• _Assignment_
Somewhere below is a line with "Select the carousel" and, later, a line with "Task: Expand the League Table view dropdown"; repeat those two lines and all the lines between them, exactly as they are.

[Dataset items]
::::
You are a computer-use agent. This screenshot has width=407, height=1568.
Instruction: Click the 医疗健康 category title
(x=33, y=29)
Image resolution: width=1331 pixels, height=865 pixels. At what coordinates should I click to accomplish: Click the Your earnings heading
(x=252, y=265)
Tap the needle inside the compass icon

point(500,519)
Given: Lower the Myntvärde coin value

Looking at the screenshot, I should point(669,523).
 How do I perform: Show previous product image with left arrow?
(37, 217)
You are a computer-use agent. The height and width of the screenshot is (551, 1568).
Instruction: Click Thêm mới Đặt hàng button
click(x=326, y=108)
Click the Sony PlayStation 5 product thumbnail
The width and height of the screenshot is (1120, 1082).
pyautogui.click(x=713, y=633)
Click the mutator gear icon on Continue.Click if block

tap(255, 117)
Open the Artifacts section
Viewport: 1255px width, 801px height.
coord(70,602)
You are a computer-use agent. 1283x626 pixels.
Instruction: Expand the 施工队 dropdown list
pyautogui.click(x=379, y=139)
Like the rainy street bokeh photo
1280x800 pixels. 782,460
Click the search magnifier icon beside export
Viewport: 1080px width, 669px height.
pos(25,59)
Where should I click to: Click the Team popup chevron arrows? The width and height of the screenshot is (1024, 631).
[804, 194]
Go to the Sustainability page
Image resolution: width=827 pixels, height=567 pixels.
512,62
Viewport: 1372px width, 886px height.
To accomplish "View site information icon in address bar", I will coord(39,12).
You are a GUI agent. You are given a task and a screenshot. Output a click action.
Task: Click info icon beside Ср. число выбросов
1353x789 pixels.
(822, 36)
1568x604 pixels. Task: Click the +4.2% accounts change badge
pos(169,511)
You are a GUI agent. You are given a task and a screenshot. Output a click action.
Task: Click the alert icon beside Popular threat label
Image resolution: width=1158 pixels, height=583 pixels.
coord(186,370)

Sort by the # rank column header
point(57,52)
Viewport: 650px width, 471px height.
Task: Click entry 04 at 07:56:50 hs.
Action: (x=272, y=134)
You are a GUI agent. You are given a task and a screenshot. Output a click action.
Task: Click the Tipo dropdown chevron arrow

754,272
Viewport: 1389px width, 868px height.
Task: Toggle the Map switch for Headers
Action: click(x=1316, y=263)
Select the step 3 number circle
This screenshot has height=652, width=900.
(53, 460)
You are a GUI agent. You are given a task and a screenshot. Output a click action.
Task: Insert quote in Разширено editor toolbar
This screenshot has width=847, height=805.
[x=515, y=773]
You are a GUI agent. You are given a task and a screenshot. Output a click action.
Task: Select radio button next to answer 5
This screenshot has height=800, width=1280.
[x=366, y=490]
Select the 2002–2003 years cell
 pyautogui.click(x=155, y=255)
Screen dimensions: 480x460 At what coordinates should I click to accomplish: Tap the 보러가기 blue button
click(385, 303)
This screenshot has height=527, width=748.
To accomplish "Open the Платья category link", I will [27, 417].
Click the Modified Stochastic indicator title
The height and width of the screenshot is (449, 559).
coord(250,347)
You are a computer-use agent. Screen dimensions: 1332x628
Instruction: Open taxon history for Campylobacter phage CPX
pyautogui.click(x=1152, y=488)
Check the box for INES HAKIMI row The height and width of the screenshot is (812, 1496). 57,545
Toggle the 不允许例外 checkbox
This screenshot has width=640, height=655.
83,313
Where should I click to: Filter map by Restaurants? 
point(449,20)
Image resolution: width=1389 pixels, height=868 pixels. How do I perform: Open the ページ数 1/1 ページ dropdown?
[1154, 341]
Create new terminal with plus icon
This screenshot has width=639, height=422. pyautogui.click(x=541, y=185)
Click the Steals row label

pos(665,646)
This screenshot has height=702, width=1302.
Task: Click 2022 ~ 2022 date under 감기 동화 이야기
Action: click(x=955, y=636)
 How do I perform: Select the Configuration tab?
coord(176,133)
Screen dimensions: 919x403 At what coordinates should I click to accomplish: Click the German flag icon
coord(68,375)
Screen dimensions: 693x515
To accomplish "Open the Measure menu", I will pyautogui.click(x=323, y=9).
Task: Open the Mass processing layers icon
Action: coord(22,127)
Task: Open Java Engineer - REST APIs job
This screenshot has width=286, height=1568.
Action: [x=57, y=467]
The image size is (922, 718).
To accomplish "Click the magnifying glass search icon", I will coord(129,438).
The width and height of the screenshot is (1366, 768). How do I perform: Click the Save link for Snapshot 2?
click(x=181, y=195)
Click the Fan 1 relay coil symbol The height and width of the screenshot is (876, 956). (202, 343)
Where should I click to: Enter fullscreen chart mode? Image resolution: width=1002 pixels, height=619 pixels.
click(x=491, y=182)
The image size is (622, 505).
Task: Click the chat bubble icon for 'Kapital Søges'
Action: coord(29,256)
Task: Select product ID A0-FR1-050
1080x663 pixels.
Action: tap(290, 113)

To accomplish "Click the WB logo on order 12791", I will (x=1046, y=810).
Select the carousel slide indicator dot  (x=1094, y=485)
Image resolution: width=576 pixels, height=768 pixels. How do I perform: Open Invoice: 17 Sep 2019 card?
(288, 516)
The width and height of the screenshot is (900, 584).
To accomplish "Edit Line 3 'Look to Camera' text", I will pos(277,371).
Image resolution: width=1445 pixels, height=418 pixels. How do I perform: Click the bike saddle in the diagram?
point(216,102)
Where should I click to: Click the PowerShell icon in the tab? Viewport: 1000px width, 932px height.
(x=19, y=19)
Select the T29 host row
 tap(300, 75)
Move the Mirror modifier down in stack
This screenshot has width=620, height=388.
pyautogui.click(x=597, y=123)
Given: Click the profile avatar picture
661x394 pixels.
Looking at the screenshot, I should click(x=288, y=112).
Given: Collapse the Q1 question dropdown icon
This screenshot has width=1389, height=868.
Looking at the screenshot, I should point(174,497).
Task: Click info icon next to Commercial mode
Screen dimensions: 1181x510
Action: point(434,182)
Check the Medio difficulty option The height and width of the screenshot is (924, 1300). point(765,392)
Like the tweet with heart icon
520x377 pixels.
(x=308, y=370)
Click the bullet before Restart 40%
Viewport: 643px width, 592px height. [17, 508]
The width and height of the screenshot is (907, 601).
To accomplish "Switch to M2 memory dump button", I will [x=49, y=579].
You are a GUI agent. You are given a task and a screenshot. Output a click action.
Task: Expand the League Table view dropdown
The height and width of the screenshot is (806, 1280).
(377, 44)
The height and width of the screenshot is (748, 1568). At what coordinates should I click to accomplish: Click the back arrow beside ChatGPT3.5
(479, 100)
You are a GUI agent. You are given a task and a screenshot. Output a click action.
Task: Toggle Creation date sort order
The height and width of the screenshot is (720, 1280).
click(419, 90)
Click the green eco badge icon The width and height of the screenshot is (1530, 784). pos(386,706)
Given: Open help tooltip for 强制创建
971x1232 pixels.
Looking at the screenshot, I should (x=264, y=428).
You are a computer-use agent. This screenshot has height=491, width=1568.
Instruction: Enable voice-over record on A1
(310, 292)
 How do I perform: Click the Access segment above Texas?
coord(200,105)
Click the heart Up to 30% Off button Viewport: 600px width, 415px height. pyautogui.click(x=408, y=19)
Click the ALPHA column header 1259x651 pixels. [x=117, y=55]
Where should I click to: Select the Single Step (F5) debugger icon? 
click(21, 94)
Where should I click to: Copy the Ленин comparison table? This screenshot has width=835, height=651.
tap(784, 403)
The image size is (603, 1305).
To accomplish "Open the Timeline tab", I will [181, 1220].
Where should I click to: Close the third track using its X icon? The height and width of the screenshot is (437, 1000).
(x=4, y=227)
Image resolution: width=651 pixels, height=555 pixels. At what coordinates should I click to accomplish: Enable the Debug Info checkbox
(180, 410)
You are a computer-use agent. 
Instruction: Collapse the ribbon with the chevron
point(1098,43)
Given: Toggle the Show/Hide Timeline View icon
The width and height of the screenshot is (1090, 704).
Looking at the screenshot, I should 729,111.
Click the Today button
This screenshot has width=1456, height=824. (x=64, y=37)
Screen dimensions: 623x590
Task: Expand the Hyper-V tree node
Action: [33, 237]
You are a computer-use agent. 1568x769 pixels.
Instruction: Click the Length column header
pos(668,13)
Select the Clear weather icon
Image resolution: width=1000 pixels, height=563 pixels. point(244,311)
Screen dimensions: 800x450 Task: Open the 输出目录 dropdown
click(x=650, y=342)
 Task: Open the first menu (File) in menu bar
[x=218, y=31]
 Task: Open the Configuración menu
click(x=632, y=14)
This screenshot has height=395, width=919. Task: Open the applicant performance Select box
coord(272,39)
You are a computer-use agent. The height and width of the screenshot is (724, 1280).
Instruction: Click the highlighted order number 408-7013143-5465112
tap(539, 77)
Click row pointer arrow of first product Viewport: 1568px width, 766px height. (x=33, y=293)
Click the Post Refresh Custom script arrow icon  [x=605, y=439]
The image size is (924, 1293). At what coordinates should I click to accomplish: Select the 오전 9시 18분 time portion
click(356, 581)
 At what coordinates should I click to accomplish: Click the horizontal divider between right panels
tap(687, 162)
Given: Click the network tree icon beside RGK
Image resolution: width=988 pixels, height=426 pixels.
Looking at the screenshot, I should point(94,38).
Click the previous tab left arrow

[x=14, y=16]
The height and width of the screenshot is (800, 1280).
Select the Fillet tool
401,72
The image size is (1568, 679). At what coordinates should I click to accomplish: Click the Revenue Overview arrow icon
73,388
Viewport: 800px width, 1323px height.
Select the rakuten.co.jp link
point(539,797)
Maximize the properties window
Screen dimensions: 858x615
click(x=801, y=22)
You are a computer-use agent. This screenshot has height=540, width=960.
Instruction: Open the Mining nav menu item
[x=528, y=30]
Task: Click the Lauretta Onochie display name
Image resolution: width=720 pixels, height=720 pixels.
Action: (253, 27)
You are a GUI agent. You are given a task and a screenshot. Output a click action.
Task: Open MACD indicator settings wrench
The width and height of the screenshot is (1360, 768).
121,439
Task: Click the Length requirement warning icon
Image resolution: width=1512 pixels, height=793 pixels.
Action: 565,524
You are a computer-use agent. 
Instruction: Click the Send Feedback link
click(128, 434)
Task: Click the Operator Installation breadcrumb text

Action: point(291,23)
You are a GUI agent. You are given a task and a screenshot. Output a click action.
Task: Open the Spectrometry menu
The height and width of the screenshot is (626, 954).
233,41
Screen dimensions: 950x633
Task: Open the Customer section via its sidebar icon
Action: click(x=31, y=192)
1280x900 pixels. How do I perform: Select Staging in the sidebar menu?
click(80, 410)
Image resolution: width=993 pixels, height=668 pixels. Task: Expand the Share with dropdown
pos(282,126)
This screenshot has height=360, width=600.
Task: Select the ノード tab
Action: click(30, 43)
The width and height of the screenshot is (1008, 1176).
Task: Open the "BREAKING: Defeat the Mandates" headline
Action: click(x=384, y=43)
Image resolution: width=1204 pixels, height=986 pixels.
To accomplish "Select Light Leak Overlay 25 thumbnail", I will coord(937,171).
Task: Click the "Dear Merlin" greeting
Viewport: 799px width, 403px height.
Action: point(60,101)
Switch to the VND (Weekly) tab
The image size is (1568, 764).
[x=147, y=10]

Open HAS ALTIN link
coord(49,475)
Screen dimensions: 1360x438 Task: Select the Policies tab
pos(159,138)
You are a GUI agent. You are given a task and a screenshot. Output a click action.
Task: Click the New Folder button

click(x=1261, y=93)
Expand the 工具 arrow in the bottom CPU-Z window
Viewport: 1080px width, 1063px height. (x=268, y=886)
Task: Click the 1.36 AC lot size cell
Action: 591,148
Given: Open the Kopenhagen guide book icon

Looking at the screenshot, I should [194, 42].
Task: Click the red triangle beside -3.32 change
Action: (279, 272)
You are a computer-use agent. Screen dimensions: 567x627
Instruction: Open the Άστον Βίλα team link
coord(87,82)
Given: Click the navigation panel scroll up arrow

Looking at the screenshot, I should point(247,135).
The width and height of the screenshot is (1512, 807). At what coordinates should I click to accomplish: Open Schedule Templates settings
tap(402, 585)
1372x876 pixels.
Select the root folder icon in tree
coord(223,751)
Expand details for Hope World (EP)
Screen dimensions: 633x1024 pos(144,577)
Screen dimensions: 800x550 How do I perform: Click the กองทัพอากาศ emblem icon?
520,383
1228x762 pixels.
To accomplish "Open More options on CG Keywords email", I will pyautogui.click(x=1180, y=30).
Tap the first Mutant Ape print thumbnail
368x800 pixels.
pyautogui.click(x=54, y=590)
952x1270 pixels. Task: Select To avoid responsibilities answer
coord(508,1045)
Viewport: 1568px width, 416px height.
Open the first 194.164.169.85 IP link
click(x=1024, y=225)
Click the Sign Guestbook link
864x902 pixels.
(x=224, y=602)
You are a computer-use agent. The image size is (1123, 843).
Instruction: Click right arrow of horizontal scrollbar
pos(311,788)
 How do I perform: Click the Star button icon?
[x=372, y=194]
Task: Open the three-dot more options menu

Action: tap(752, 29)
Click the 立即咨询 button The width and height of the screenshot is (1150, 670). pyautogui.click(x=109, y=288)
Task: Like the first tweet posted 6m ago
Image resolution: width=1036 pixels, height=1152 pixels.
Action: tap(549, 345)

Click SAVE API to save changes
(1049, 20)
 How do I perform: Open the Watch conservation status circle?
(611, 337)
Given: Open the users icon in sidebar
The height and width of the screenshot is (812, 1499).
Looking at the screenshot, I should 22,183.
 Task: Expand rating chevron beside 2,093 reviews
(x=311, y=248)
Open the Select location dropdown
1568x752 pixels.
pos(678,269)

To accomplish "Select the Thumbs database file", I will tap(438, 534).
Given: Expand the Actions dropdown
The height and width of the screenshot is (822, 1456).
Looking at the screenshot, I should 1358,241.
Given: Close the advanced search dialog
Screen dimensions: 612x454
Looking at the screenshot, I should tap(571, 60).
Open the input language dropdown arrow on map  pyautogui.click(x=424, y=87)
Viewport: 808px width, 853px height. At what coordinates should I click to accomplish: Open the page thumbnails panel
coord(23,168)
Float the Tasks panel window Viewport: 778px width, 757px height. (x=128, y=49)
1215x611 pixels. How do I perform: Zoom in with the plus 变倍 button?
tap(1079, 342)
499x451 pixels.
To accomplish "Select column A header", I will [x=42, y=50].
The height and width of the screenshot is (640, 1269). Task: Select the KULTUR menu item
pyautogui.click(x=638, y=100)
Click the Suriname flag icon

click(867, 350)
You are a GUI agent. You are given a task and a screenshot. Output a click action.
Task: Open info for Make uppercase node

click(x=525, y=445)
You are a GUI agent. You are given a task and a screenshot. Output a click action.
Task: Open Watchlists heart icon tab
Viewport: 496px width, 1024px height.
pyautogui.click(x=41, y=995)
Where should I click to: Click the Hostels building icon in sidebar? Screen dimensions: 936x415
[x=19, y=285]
::::
• _Answer space_
Select the carousel slide indicator dot  (x=1094, y=485)
Image resolution: width=576 pixels, height=768 pixels. How do I perform: Open Invoice: 17 Sep 2019 card?
(288, 516)
The width and height of the screenshot is (900, 584).
To accomplish "Edit Line 3 'Look to Camera' text", I will pos(277,371).
Image resolution: width=1445 pixels, height=418 pixels. How do I perform: Click the bike saddle in the diagram?
point(216,102)
Where should I click to: Click the PowerShell icon in the tab? Viewport: 1000px width, 932px height.
(x=19, y=19)
Select the T29 host row
 tap(300, 75)
Move the Mirror modifier down in stack
This screenshot has width=620, height=388.
pyautogui.click(x=597, y=123)
Given: Click the profile avatar picture
661x394 pixels.
Looking at the screenshot, I should click(x=288, y=112).
Given: Collapse the Q1 question dropdown icon
This screenshot has width=1389, height=868.
Looking at the screenshot, I should point(174,497).
Task: Click info icon next to Commercial mode
Screen dimensions: 1181x510
Action: point(434,182)
Check the Medio difficulty option The height and width of the screenshot is (924, 1300). point(765,392)
Like the tweet with heart icon
520x377 pixels.
(x=308, y=370)
Click the bullet before Restart 40%
Viewport: 643px width, 592px height. [17, 508]
The width and height of the screenshot is (907, 601).
To accomplish "Switch to M2 memory dump button", I will [x=49, y=579].
You are a GUI agent. You are given a task and a screenshot. Output a click action.
Task: Expand the League Table view dropdown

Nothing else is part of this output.